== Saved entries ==
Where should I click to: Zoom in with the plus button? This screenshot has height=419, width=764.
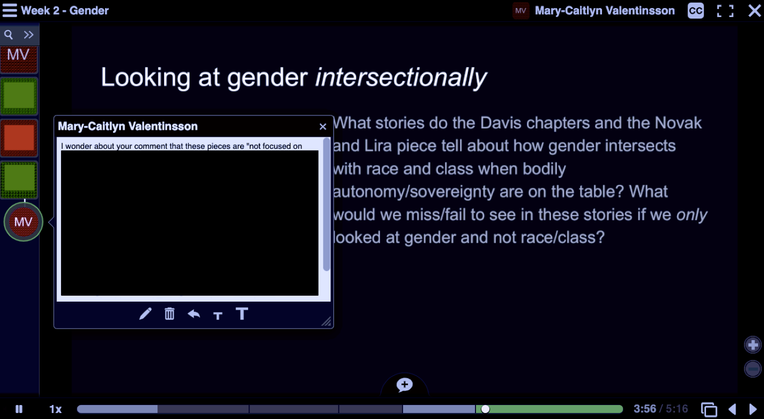753,345
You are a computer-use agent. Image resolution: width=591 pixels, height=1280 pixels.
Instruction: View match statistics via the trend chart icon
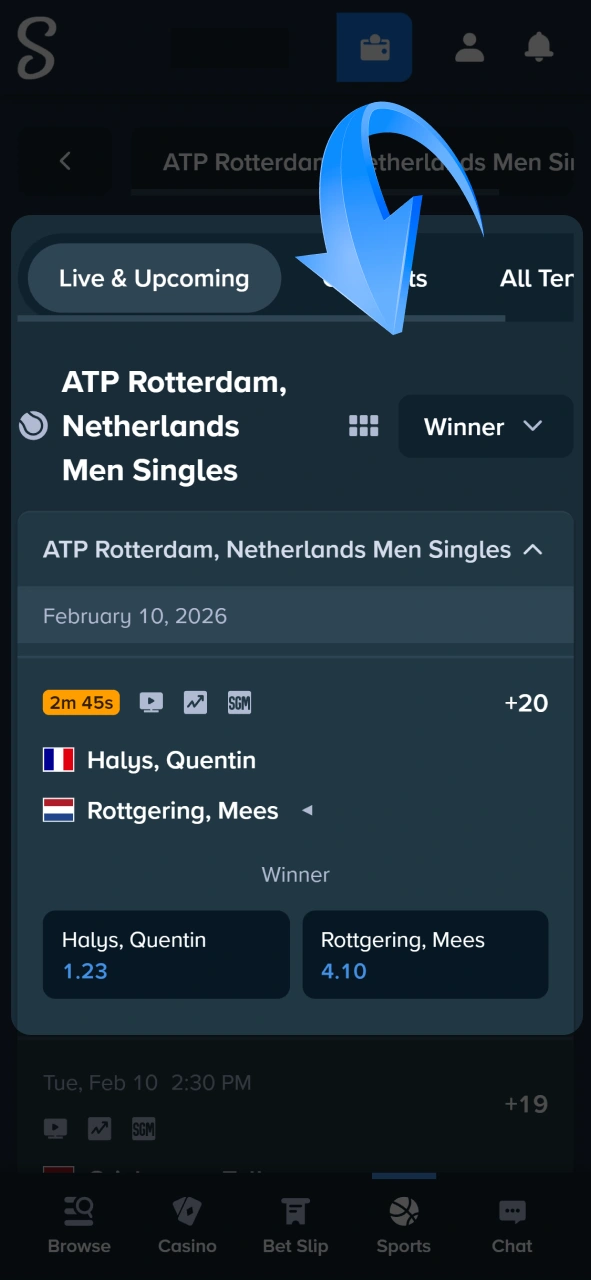(194, 702)
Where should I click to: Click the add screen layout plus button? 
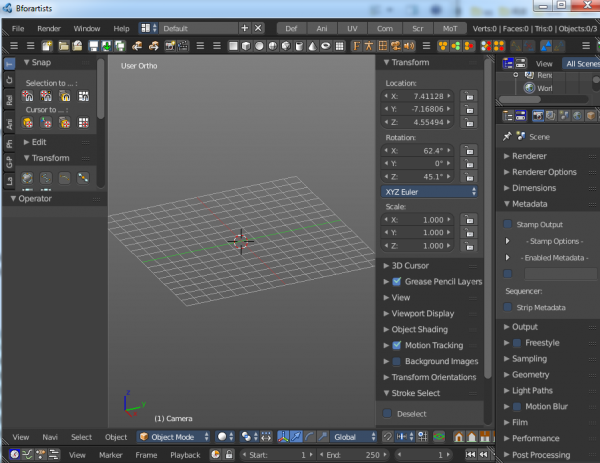(x=244, y=29)
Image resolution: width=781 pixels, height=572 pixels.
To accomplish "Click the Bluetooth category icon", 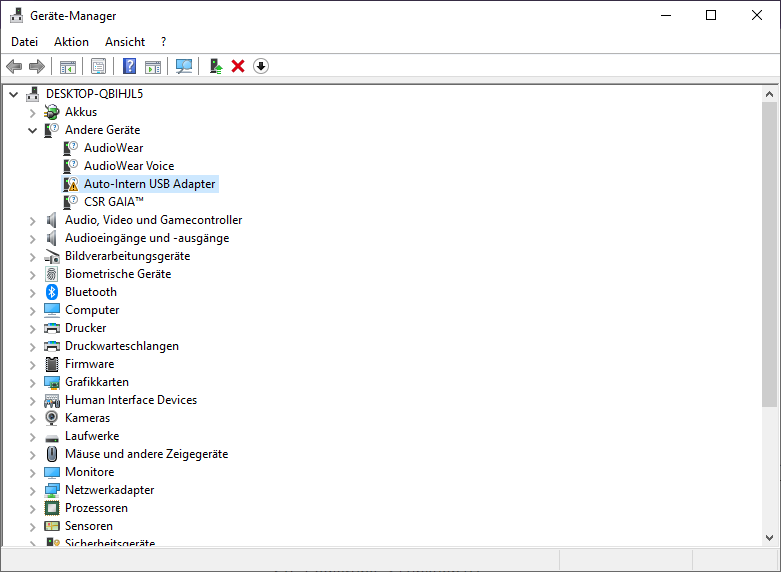I will pos(52,292).
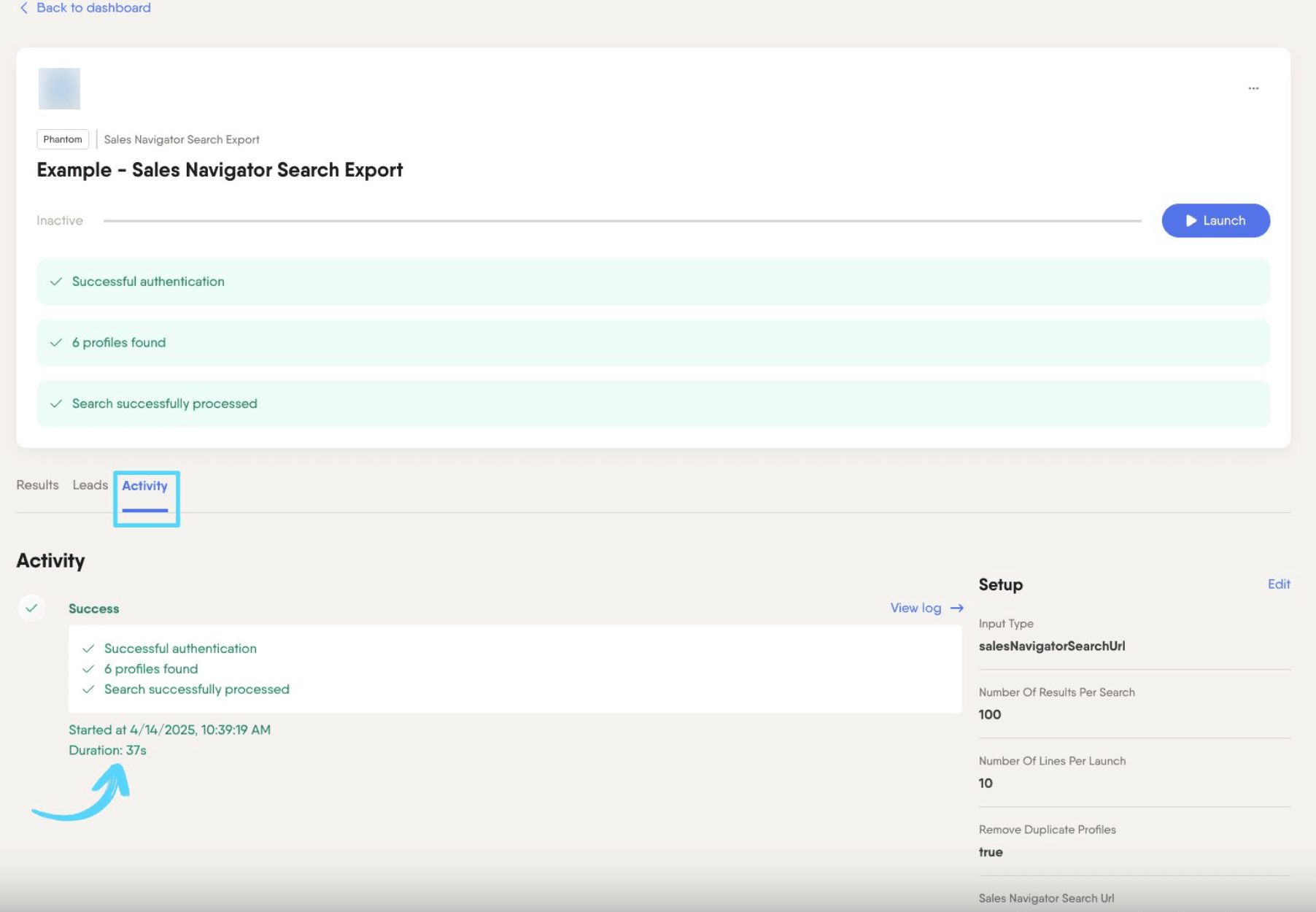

== AIM OF THE TASK ==
Work out how many lines of the entries contain the word "resolution", and answer with that number alone.

== ANSWER BOX ==
2